俺も立って頭を下げて「よろしくお願いします」浩史も慌てて立ち上がり頭を下げる。
座り直して「こちらからのお願いですが、今は2つあります。1つ目が召喚魔法・帰還魔法の方法や情報、2つ目が異世界人の情報、異世界の人間は私達の他にもいる可能性が高い」本だけが召喚された?
「エイゴの文献ですか?」
「元の世界の本です」
アレクシスさんが少し考えて「魔法の件は、ファンドラ国が一番進んでいるのでファンドラ国の研究者に頼んでみます。異世界人の方は、今まで通りに情報は探しますが、余り期待をしないで下さい」
「その方法で構いません、一度、3名に連絡をして協力を得られるか確認をお願いします」
「早急に手紙を出してみます」
「こちらの装置をお持ち下さい。ボタンが押されたらアレクシスさんを訪ねて行きます」
初めは通信機を渡そうと思っていたが、通信機はゲームユーザーの全員が体内に埋め込んでいる設定だったので、ショップでも工作室で作成しようにもデータがなかったので諦め、少し大きいがビーコンにした。
少しの間、質問攻めにあったが、時間も遅いので自宅まで送り届ける。
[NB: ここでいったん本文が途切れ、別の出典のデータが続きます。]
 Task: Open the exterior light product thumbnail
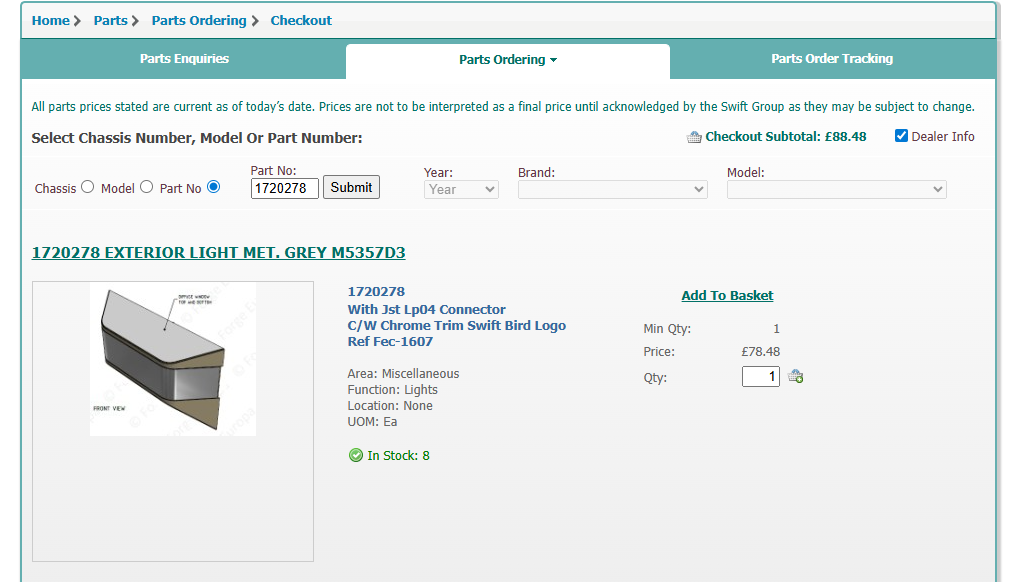pos(173,359)
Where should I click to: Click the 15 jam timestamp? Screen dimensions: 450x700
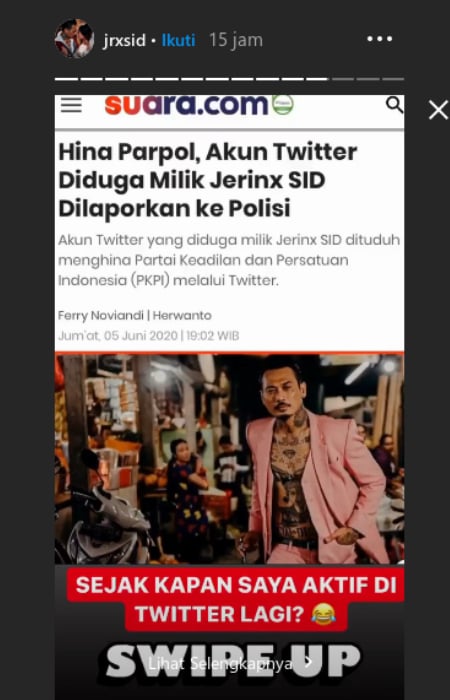pos(236,40)
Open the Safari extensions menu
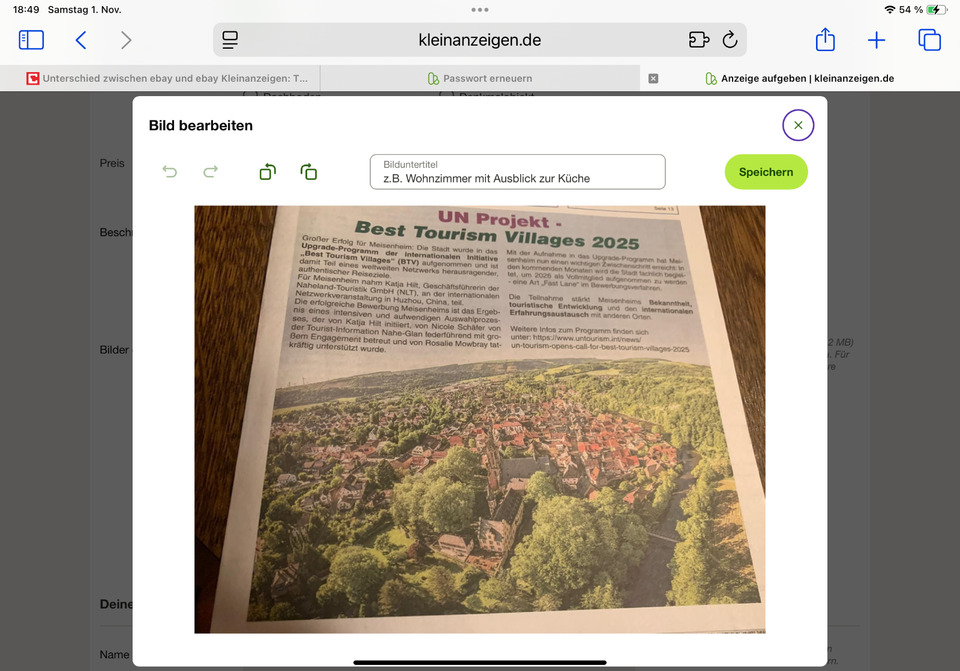960x671 pixels. pos(698,40)
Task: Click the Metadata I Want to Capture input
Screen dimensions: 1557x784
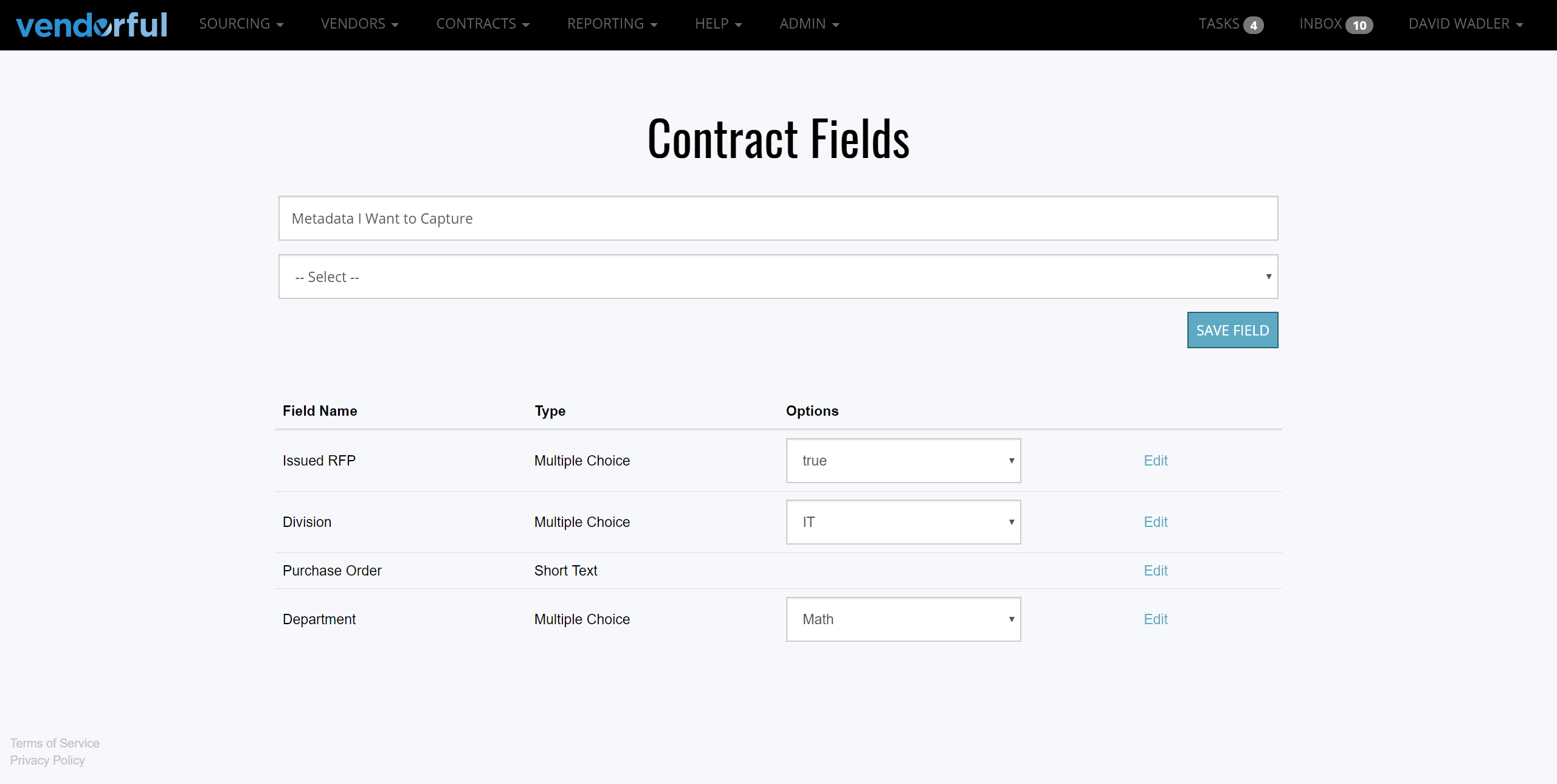Action: click(x=778, y=218)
ホームから鳳龍店への転送には唖然としていた。
ホームに戻ると浩史が待っていた。
「異世界人ってばらしても良かったの?」
「早く協力して貰った方がいいだろ?魔法はこっちの人達を頼るんだし、裏切られたら相応の報復をする」
「わかった。明日も子供達と魔物を倒しに行くから、おやすみ」と自室に行った。
もう少し協力者が欲しいが秘密も守らないと、王様に協力を頼んだ方がいいのか?でも頼むなら魔法が進んでいるファンドラ国だな。どんな国だろ?ナミル王国を出てファンドラ国に移った方がいいかな?ファンドラ国の情報を集めないと何も判断出来ない。
明日は鳳龍店の営業日。用意をして寝る。